我找到了一些sse优化的soble和gaussblur算法，能替换里面的soble和gaussblur来进行加速不？ alg_speed.txt 我尝试了替换了下，灰度图会崩溃，彩色图只替换了gaussblur，就什么都检测不到了。

static void quantizedOrientations(const Mat &src, Mat &magnitude, Mat &angle, float threshold) { //Mat smoothed; ////Compute horizontaland vertical image derivatives on all color channels separately //static const int KERNEL_SIZE = 7; ////For some reason cvSmooth / cv::GaussianBlur, cvSobel / cv::Sobel have different defaults for border handling... //GaussianBlur(src, smoothed, Size(KERNEL_SIZE, KERNEL_SIZE), 0, 0, BORDER_REPLICATE);

int Height = src.rows;
int Width = src.cols;
unsigned char* Src = src.data;
unsigned char* Dest = new unsigned char[Height * Width * 3];
int Stride = Width * 3;
static const int KERNEL_SIZE = 7;
IM_GaussBlur_SSE(Src, Dest, Width, Height, Stride, KERNEL_SIZE);
Mat smoothed(Height, Width, CV_8UC3, Dest);

if(src.channels() == 1){
    Mat sobel_dx, sobel_dy, sobel_ag;
    Sobel(smoothed, sobel_dx, CV_32F, 1, 0, 3, 1.0, 0.0, BORDER_REPLICATE);
    Sobel(smoothed, sobel_dy, CV_32F, 0, 1, 3, 1.0, 0.0, BORDER_REPLICATE);
    magnitude = sobel_dx.mul(sobel_dx) + sobel_dy.mul(sobel_dy);
    phase(sobel_dx, sobel_dy, sobel_ag, true);
    hysteresisGradient(magnitude, angle, sobel_ag, threshold * threshold);

}else{

    magnitude.create(src.size(), CV_32F);

    // Allocate temporary buffers
    Size size = src.size();
    Mat sobel_3dx;              // per-channel horizontal derivative
    Mat sobel_3dy;              // per-channel vertical derivative
    Mat sobel_dx(size, CV_32F); // maximum horizontal derivative
    Mat sobel_dy(size, CV_32F); // maximum vertical derivative
    Mat sobel_ag;               // final gradient orientation (unquantized)

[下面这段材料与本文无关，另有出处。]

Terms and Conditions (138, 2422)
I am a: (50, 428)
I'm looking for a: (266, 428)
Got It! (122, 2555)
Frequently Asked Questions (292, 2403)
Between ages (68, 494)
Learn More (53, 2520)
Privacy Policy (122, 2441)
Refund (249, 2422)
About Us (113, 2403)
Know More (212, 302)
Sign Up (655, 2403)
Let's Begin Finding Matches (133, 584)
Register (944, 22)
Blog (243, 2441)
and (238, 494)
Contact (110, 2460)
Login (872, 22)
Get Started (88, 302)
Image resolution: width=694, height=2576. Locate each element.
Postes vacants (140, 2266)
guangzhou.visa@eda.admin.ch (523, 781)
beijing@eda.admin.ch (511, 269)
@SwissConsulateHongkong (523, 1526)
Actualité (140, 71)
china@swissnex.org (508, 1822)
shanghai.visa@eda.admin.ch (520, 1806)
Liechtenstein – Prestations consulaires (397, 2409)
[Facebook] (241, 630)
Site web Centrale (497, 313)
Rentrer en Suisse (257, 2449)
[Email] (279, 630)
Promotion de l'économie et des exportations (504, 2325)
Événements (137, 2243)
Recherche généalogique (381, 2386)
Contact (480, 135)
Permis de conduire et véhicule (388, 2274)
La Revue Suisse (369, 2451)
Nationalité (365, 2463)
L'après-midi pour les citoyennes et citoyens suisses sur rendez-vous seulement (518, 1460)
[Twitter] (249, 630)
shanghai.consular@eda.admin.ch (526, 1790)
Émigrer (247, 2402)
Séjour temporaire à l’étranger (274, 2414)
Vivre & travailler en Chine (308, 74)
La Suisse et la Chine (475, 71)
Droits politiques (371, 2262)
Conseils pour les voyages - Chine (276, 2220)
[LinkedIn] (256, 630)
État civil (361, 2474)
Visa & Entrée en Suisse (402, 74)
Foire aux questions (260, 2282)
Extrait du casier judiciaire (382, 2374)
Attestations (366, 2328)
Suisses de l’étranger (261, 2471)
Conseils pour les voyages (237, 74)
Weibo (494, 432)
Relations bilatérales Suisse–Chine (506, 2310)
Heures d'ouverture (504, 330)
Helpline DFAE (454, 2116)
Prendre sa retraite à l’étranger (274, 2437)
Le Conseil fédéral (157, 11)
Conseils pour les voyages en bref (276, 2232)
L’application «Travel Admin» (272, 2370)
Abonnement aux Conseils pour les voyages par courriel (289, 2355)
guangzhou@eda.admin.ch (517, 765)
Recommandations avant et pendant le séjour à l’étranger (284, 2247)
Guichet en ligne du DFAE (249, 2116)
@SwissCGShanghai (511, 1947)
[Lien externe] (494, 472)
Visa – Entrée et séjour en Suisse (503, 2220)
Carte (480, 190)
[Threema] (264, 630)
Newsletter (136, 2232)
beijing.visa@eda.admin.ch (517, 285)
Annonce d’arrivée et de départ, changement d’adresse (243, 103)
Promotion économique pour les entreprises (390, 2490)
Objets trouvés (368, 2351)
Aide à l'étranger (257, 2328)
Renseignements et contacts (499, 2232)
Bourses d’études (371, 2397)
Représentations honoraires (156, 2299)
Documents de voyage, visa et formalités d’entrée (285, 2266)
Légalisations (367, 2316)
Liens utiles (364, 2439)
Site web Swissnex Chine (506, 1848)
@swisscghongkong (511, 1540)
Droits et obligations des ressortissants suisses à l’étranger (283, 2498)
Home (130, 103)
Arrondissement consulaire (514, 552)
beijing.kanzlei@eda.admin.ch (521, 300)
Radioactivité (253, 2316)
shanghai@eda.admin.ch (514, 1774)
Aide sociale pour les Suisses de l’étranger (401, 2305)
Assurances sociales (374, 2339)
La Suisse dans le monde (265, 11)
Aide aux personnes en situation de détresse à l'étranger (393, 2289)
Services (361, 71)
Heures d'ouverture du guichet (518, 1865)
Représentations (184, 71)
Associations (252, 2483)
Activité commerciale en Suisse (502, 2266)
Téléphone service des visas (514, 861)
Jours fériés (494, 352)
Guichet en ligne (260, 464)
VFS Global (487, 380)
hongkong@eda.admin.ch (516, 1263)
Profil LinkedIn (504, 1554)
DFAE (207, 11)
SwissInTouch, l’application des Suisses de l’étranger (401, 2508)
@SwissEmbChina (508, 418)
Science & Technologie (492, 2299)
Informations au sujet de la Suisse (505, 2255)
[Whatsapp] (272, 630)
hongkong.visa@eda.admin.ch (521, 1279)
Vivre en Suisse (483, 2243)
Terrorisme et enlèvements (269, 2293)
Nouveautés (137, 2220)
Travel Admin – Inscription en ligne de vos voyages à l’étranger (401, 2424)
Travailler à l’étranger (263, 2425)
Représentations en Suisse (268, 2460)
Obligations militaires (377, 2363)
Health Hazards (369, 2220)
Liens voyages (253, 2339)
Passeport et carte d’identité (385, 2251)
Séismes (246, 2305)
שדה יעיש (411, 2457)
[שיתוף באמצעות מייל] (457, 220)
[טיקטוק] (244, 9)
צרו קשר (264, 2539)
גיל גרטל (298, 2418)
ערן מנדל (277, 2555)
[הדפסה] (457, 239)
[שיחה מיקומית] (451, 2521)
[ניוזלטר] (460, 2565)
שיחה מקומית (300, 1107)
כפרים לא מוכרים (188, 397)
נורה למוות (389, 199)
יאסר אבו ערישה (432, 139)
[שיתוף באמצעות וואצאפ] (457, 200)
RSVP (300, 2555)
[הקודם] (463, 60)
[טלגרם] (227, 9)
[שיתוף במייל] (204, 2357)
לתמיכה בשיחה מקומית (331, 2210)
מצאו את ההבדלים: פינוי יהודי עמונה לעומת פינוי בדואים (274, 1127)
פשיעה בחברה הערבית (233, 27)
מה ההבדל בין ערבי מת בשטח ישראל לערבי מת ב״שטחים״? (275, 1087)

    Sobel(smoothed, sobel_3dx, CV_16S, 1, 0, 3, 1.0, 0.0, BORDER_REPLICATE);
    Sobel(smoothed, sobel_3dy, CV_16S, 0, 1, 3, 1.0, 0.0, BORDER_REPLICATE);

    short *ptrx = (short *)sobel_3dx.data;
    short *ptry = (short *)sobel_3dy.data;
    float *ptr0x = (float *)sobel_dx.data;
    float *ptr0y = (float *)sobel_dy.data;
    float *ptrmg = (float *)magnitude.data;

    const int length1 = static_cast<const int>(sobel_3dx.step1());
    const int length2 = static_cast<const int>(sobel_3dy.step1());
    const int length3 = static_cast<const int>(sobel_dx.step1());
    const int length4 = static_cast<const int>(sobel_dy.step1());
    const int length5 = static_cast<const int>(magnitude.step1());
    const int length0 = sobel_3dy.cols * 3;

    for (int r = 0; r < sobel_3dy.rows; ++r)
    {
        int ind = 0;

        for (int i = 0; i < length0; i += 3)
        {
            // Use the gradient orientation of the channel whose magnitude is largest
            int mag1 = ptrx[i + 0] * ptrx[i + 0] + ptry[i + 0] * ptry[i + 0];
            int mag2 = ptrx[i + 1] * ptrx[i + 1] + ptry[i + 1] * ptry[i + 1];
            int mag3 = ptrx[i + 2] * ptrx[i + 2] + ptry[i + 2] * ptry[i + 2];

            if (mag1 >= mag2 && mag1 >= mag3)
            {
                ptr0x[ind] = ptrx[i];
                ptr0y[ind] = ptry[i];
                ptrmg[ind] = (float)mag1;
            }
            else if (mag2 >= mag1 && mag2 >= mag3)
            {
                ptr0x[ind] = ptrx[i + 1];
                ptr0y[ind] = ptry[i + 1];
                ptrmg[ind] = (float)mag2;
            }
            else
            {
                ptr0x[ind] = ptrx[i + 2];
                ptr0y[ind] = ptry[i + 2];
                ptrmg[ind] = (float)mag3;
            }
            ++ind;
        }
        ptrx += length1;
        ptry += length2;
        ptr0x += length3;
        ptr0y += length4;
        ptrmg += length5;
    }

    // Calculate the final gradient orientations
    phase(sobel_dx, sobel_dy, sobel_ag, true);
    hysteresisGradient(magnitude, angle, sobel_ag, threshold * threshold);
}

}

meiqua commented 4 years ago

理论上换别的应该可以。灰度图，前面声明不应该直接三通道；new了不管了可能内存泄露；彩色图可能数据排布对不上，检查下多通道的排布是不是一样的

xinsuinizhuan commented 4 years ago

理论上换别的应该可以。灰度图，前面声明不应该直接三通道；new了不管了可能内存泄露；彩色图可能数据排布对不上，检查下多通道的排布是不是一样的

这两个opencv的soble，怎么用SSE版的soble替换?

meiqua commented 4 years ago

输入输出对得上直接换就好了。opencv本身也用SSE加速过，不知道你说的SSE版本快了多少？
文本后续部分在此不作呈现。